A former OpenAI employee proposed slowing down the AI race until 2040 - ForkLog

AI-agents ИИ агенты 2# Former OpenAI Employee Proposes Slowing the AI Race Until 2040

The authors of a forecast about the extinction of humanity due to AI have released a new scenario—this time with a chance of saving it. The AI 2040: Plan A document was presented by former OpenAI researcher Daniel Kokotajlo and the AI Futures Project.

Kokotajlo left OpenAI in April 2024. He left due to disagreements over artificial intelligence safety issues, and in 2025 he founded the AI Futures Project.

In April of the same year, the organization released the AI 2027 forecast. It said that the AI race between the United States and China could lead to the disappearance of humankind or to dictatorship. At the same time, the authors clarified that the probability of extinction ranges from 10% to 30%.

AI 2040: Plan A specialists called it a recommendation—described as a set of steps that can reduce risks.

How it should work

According to the scenario, in 2029 the United States and China sign an international agreement to refrain from racing for superintelligence. Without a deal, automation of AI development would have occurred as early as 2030.

Instead, the countries develop neural networks gradually—up to the level of the best human experts. By 2035 they pause to preserve human control over the systems, and in 2040 the pause is lifted, and AI reaches the level of superintelligence.

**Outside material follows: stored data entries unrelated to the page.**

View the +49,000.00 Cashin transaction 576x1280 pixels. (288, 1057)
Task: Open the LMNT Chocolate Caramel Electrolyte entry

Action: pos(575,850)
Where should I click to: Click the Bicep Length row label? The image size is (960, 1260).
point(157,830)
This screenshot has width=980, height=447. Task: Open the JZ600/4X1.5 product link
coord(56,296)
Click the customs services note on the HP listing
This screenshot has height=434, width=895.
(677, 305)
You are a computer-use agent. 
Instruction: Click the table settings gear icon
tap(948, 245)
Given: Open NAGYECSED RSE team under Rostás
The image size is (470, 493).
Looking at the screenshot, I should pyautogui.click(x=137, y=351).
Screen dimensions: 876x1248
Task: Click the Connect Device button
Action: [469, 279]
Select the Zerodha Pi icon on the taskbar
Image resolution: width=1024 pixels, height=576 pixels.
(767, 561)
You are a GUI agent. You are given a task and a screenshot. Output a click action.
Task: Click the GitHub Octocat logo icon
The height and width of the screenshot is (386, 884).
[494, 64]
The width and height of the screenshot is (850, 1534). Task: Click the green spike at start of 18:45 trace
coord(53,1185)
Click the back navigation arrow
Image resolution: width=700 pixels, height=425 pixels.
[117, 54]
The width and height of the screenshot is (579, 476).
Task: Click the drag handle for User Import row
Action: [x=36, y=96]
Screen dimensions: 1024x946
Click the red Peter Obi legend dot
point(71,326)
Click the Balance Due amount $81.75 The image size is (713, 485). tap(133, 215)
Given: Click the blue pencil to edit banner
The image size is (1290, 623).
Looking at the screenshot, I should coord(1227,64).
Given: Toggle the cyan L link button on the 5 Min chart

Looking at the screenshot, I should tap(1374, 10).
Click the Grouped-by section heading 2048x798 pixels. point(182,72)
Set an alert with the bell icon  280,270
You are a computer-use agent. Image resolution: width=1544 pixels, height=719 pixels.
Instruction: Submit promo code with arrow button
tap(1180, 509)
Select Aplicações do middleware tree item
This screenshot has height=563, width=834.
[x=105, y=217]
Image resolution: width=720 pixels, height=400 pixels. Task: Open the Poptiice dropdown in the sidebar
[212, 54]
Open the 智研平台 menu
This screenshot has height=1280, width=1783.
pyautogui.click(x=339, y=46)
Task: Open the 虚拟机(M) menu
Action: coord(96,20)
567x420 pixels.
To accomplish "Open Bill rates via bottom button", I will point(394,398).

The plan is based on four principles:

  • buy time for safety research;
  • fully disclose AI development;
  • distribute artificial intelligence among different companies and countries;
  • keep the process reversible.

To ensure that the parties trust each other, Plan A relies on verification. Large data centers are visible from space, so they are difficult to hide.

This forms the basis of the first step: the countries publicly declare purchases of AI chips. Next, they introduce a temporary pause on new training runs—sensors at the data centers confirm compliance. Once trust is established, the restriction is lifted, but research remains completely transparent: any country and company can see what others are doing.

The deal should be protected from being derailed by “mutually guaranteed destruction of computing power,” which the authors compared to nuclear deterrence logic. Under the plan, new Chinese data centers are built in Canada, and U.S. facilities are built in Mongolia—on territory that, in the event of conflict, is easiest for the rival to attack.

If the agreement fails, the receiving country will try to seize the other side’s capacity on its own territory, and the owner will destroy it themselves so that it cannot be handed over to the opponent.

Economics of the plan

Based on the authors’ calculations, global computing capacity will grow from 20 million H100-equivalents in 2026 to 60 billion by 2034. Real U.S. GDP growth in certain periods of the 2030s will reach 50% per year—compared with the usual 3%.

Due to automation, employment in the United States will fall from 62% in 2027 to 12% by 2040. To compensate for job losses, the experts proposed introducing “civilian dividends”—payments to every adult American from income that the government collects from companies for permission to use computing and robots.

According to AI Futures Project forecasts, the dividend will be $45,000 per person in 2032. By 2035 it will rise to $1 million, and by 2039 to $10 million.

Four backup scenarios

The specialists set Plan A against four other possible paths of events. In their view, these are plotlines within a single scenario—an illustration of what would happen under other decisions by authorities.

  • Plan B — The United States builds a coalition of allies and pressures China, up to cyberattacks and targeted strikes on the other side’s AI projects. The scenario ends with a choice between losing control over AI and war.
  • Plan C — Washington tries to negotiate with Beijing and introduce internal regulation, but under pressure from companies, the pause is quickly lifted. The ending carries the risk of a permanent oligarchy of a small group that controls superintelligence.
  • Plan D — Authorities bet on minimal regulation and a race. The risks are loss of control over AI, extreme concentration of power, and a third world war.
  • Plan S — A complete indefinite halt to advanced AI development. The main danger is that the deal will fall apart sooner or later, and the race will resume under less controlled conditions.

Recall that in February, Citrini Research experts predicted the collapse of the economy due to artificial intelligence.